Сомнений быть не могло: она сказала именно то, что сказала. И осведомилась:

— Сможешь?

Я был ошеломлен, растерян, подавлен. Вместо приказа любить, которого я ждал и страшился, затягивая отсрочку, я услышал совсем другое — как дар Гала возвращала мне мою страшную тайну.

— Сможешь? — снова спросила она.

И в голосе ее зазвенело презрение — она усомнилась во мне. Из гордости я взял себя в руки. И вдруг испугался. Гала свято верит и моему безумию, и нравственной силе, и я должен во что бы то ни стало спасти эту веру. Я вновь сжал ее в объятиях и со всею суровостью, на которую был способен, ответил:

— Да!

И впился в ее губы, а в душе у меня звучало: «Нет! Я тебя не убью!»

Исполненный притворной нежности, тот, иудин поцелуй спас ей жизнь и воскресил во мне душу».

Похоже, так было. Они не предались, как говаривали в старинных романах, бешеной страсти. Гала стала объяснять ему причину своей просьбы: ее страшит жуть последних минут, и лучшая смерть — внезапная, в минуты счастья.

Записи набора данных
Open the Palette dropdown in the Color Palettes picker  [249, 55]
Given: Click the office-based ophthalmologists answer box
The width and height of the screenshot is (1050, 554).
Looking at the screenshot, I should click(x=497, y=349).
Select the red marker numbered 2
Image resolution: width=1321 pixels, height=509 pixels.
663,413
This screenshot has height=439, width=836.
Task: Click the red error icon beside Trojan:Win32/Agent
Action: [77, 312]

ОПИСАНИЕ ЗАДАНИЯ
Какую причину своей просьбы объясняла Гала согласно тексту для анализа?

РЕШЕНИЕ ЗАДАНИЯ
Ее страшит жуть последних минут, а лучшая смерть — внезапная, в минуты счастья.